Written request: Count the lines in the records below that contain the string "This" with matching case, and give only that number.

Records supplied:
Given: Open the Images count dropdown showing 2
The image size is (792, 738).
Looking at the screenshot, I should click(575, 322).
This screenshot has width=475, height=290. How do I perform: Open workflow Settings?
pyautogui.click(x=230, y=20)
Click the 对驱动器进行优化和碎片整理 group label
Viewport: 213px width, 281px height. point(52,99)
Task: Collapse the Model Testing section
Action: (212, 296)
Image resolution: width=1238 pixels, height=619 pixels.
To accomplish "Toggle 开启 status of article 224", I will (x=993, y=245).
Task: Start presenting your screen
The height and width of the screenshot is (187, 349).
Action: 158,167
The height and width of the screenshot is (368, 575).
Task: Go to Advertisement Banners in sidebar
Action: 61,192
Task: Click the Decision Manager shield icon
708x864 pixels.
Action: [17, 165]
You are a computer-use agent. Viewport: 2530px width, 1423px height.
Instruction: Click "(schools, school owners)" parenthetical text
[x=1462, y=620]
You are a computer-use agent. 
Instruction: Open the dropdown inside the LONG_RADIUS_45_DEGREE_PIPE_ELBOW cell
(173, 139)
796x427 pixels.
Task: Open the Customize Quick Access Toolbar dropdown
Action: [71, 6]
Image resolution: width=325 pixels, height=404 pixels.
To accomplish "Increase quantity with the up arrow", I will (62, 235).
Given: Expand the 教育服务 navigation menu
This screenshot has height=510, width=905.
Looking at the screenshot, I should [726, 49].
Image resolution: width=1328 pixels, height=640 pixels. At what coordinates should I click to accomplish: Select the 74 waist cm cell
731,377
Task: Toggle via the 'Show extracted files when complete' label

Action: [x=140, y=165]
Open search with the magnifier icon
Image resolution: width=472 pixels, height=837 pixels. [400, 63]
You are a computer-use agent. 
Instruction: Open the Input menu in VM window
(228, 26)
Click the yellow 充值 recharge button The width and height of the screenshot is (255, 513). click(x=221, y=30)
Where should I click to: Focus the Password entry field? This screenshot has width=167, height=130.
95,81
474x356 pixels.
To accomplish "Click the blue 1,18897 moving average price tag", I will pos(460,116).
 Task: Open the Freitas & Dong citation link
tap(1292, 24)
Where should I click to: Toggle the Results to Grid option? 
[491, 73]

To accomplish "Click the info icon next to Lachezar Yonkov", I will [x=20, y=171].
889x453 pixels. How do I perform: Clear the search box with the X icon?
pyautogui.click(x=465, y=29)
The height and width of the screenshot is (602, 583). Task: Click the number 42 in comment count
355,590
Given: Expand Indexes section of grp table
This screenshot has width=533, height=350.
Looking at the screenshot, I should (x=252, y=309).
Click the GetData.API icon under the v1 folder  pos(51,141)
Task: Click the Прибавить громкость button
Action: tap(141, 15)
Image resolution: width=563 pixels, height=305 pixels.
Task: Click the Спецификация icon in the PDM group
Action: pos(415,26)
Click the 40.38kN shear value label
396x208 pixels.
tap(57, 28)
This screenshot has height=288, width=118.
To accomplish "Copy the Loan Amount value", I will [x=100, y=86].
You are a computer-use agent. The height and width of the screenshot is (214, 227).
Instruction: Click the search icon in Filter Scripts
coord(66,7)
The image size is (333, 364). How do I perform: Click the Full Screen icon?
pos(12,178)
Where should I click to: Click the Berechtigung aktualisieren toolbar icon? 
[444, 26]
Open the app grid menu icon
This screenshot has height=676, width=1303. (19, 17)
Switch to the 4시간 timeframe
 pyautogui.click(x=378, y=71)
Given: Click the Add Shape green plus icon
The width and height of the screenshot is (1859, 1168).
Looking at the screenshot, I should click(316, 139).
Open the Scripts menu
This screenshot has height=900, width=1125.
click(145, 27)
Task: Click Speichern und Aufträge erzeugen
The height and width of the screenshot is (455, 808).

Expected answer: 7